By: Kevin Dowling BA (IMC) - Updated: 3 Apr 2012 | comments*Discuss
Christmas Dinner Bank Food Trimmings

As the recession in the UK continues, many households are thinking of ways to cut the cost of Christmas this year. Apart from the Christmas presents and the parties to go to, another major cost this time of year is food. The cost of Christmas dinner could easily set you back between £50 and £75, not including the odd glass of sherry.

For the supermarkets, Christmas dinner is big business. The ‘traditional’ turkey dinner with all the trimmings (including cranberry sauce, stuffing and of course the Christmas pudding) will cost you on average £64 at the leading supermarkets.

Quite a sum, considering you are paying for just one meal, for one day of the year. Your Christmas dinner might cost the same as your average weekly shop, but it doesn’t have to. The good news is that with a bit of forward planning on sensible budgeting you can have a tasty Christmas dinner, without breaking the bank.

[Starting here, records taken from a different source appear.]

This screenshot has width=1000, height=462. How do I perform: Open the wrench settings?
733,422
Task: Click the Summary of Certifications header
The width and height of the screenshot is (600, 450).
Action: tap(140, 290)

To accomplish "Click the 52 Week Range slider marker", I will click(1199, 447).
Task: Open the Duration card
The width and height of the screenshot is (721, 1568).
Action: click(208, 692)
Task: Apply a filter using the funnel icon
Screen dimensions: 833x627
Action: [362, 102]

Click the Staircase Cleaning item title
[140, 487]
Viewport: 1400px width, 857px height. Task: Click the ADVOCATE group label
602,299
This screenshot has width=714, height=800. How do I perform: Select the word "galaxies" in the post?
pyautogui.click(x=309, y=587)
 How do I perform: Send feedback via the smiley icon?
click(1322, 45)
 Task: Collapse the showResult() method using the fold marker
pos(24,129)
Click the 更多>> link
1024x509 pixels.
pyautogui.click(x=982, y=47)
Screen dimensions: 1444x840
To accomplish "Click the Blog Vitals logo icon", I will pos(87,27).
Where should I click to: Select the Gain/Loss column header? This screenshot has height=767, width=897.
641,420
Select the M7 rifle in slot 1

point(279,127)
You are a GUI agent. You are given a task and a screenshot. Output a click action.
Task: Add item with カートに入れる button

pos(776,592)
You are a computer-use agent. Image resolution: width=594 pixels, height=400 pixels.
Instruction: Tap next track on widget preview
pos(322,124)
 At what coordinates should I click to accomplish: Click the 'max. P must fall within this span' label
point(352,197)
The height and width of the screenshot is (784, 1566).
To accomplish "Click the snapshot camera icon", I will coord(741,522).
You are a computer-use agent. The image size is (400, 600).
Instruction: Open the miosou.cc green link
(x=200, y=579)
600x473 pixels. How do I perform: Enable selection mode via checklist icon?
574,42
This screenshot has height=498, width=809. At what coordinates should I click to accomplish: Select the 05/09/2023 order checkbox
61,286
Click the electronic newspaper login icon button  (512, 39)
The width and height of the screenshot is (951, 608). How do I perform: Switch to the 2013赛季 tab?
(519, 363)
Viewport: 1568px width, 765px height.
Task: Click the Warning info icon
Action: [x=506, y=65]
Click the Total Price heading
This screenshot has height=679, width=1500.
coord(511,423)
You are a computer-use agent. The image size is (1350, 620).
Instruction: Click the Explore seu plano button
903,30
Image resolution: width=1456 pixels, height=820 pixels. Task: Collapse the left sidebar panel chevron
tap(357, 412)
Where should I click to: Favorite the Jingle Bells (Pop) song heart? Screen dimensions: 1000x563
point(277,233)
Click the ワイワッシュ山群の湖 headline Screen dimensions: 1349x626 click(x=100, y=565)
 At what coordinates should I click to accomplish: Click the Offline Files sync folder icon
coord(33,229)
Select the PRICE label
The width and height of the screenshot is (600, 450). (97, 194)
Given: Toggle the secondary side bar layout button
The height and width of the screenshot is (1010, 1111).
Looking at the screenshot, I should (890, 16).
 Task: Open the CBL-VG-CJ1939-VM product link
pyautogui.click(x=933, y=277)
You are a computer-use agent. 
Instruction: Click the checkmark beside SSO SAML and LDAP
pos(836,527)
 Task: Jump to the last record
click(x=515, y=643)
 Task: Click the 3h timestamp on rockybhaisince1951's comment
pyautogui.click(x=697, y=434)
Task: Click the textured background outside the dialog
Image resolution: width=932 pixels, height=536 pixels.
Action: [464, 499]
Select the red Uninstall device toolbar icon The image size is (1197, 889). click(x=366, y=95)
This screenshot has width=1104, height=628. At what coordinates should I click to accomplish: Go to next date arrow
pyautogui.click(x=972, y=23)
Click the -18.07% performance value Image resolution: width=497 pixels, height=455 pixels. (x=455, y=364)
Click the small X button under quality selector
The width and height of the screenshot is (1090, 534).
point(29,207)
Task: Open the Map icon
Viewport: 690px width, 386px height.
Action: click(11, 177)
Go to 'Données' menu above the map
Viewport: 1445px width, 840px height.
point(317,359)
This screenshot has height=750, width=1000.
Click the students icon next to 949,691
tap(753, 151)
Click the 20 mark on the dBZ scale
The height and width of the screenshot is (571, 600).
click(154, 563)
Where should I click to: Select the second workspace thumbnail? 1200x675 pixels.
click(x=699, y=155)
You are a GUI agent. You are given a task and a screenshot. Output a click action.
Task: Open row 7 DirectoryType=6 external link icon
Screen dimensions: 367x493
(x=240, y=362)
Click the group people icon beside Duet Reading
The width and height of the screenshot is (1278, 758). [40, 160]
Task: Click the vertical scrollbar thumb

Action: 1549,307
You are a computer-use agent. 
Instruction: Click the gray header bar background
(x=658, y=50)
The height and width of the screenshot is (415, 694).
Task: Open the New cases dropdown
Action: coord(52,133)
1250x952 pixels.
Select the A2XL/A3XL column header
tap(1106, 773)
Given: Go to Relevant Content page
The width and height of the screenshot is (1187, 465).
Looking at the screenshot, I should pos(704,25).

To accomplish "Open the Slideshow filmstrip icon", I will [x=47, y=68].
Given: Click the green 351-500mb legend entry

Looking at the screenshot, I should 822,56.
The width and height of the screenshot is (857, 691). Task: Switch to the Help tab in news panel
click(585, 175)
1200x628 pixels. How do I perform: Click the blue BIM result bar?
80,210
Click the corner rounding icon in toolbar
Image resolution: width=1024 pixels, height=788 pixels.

Tip 1: Cut Down on the Packaging

Food producers often tempt customers by wrapping their foodstuffs in special seasonal packaging at Christmas time. You should, however, bear in mind that chances are you’re paying more for the fancy wrapping. Don’t be lured in by the packaging and look for the simple products that will taste just as good, without breaking the bank.

Tip 2: Avoid Expensive Party Food

No doubt you will have seen the supermarket adverts for party food, but these are often a prime example of style over substance. They may save you time, but will certainly work out more expensive than if you prepare the party nibbles yourself. Your Christmas dinner guests might even appreciate the home-cooked touch more.

Tip 3: Cut Back on the Trimmings

Christmas dinner wouldn’t be the same without all the trimmings, would it? Although just how many people in your family actually eat all the food stacked onto their plate?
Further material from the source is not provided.